According to crypto security firm Peckshield, the attacker exploited a public burning feature introduced in the latest upgrade.
The feature included a bug that allowed the hacker to compromise the project’s liquidity pool and drain nearly $9 million worth of assets.
Web3 developer DeFi Mark on explained that the attacker used the vulnerability to remove SafeMoon (SFM) tokens, causing an artificial increase in the token’s price.
The attacker took advantage of the situation and sold out tokens at a high price.
“The attacker used this feature to remove SFM tokens from the Safemoon-WBNB Liquidity Pool, artificially raising the price of SFM,” the crypto guru said.
“The attacker was then able to sell SFM to this LP at a grossly overpriced price within the same transaction, wiping out the remaining WBNB in the liquidity pool.”
In a recent tweet, the team behind Safemoon confirmed the hack, noting that the project’s LP was compromised.
Without disclosing further details about the attack, SafeMoon confirmed taking steps “to resolve the issue as soon as possible.”

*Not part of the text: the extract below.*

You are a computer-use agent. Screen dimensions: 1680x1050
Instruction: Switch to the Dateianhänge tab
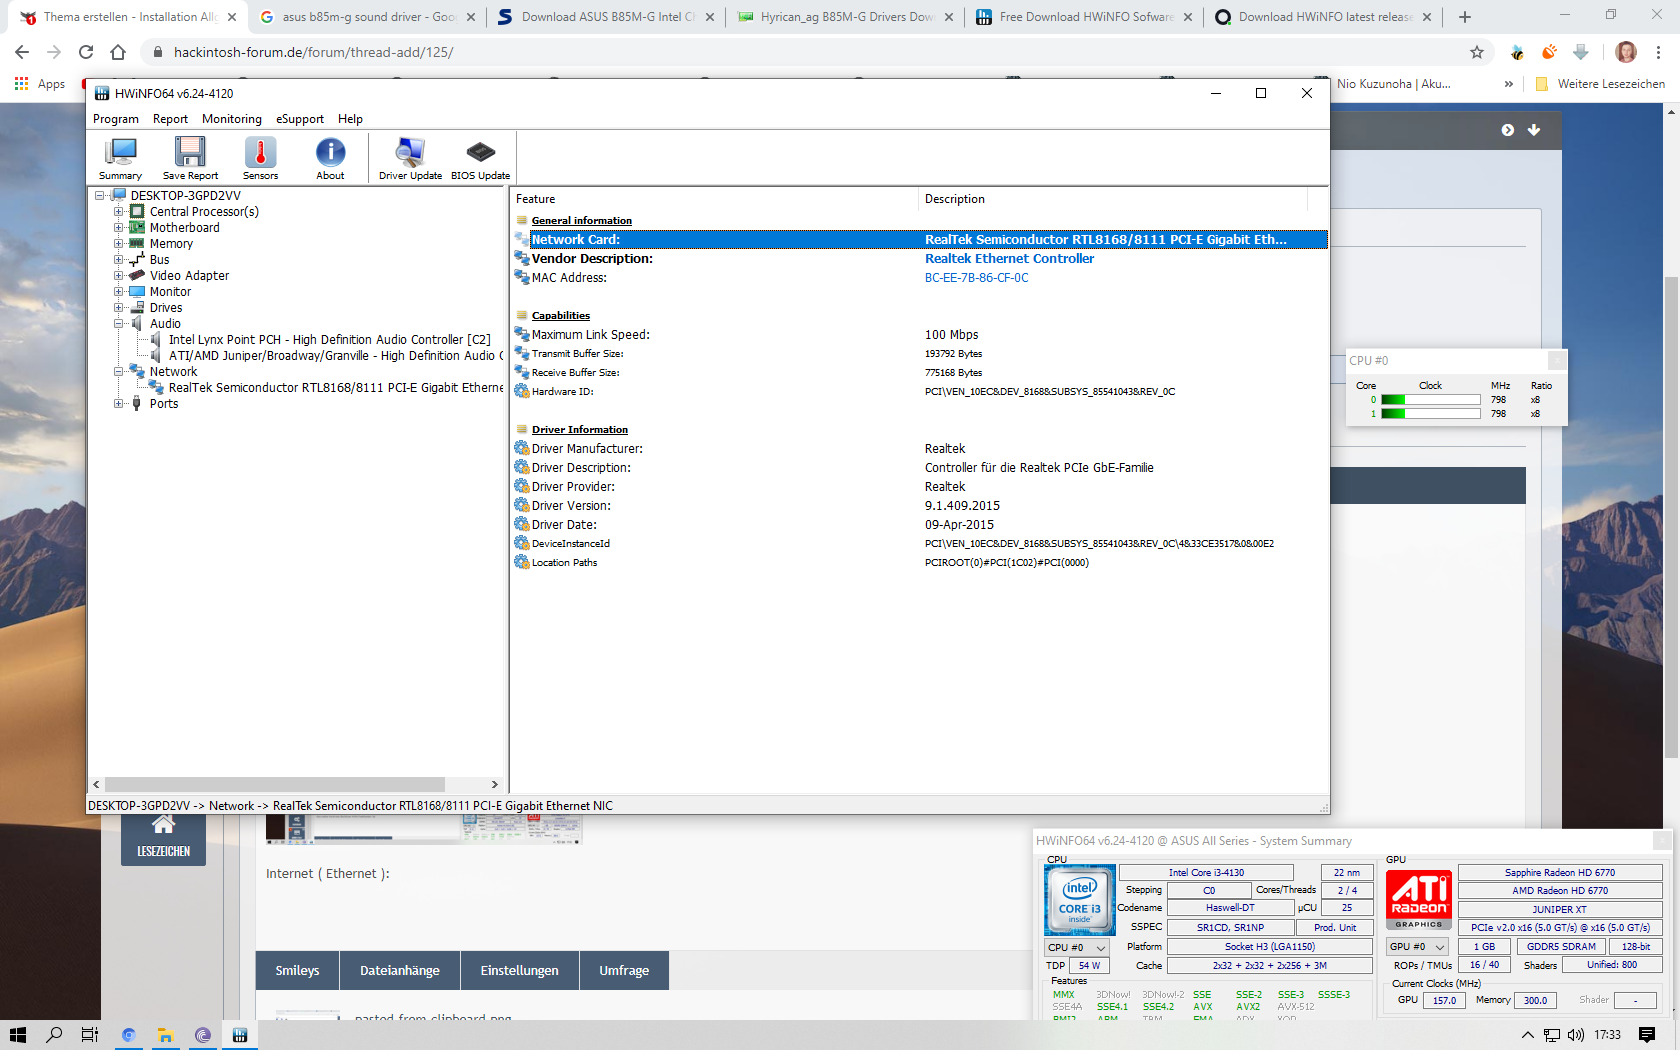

Safemoon describes itself as a community-driven DeFi protocol that has a deflation utility token, SFM. It runs on the BEP-20 token standard, built on the Binance Smart Chain (BSC).
The project was launched in the first quarter of 2021 and came with several features such as static rewards, acquisition of liquidity pool and burning strategy.
In particular, the project was previously supported by a number of high-profile celebrities and social influencers such as Jake Paul and Soulja Boy.
However, the project has been at the center of scandals and legal issues recently.
A February 2022 lawsuit alleged that musicians such as Nick Carter, Soulja Boy, Lil Yachty, and YouTubers Jake Paul and Ben Phillips mimicked real-life Ponzi schemes by misleading investors into buying SafeMoon (SFM) tokens under the guise of unrealistic profits.
Safemoon Leadership Under Fire
In May of last year, internet detective Coffeezilla made a series of allegations against SafeMoon’s founder, lead developer and CEO, alleging that management used funds intended for SafeMoon’s liquidity pool to enrich themselves.
SafeMoon’s founder, who is known as Kyle and there is very little information about him, allegedly copied the code of another smaller blanket project called Bee Token to create SafeMoon.
By analyzing SafeMoon’s wallets and blockchain activity, the researcher found that founder Kyle had been slowly withdrawing funds since its inception. He said at the time:
“The total amount of SafeMoon that entered Kyle’s wallet was 164 trillion tokens. Fast forward to mid-September to mid-December, this brought him just under $10.3 million.”
After Kyle stepped aside, lead developer Thomas “Papa” Smith took over as the project’s leader.
However, Coffeezilla revealed in its investigation that Smith also took $143 million of the project’s liquidity pool over 18 transactions.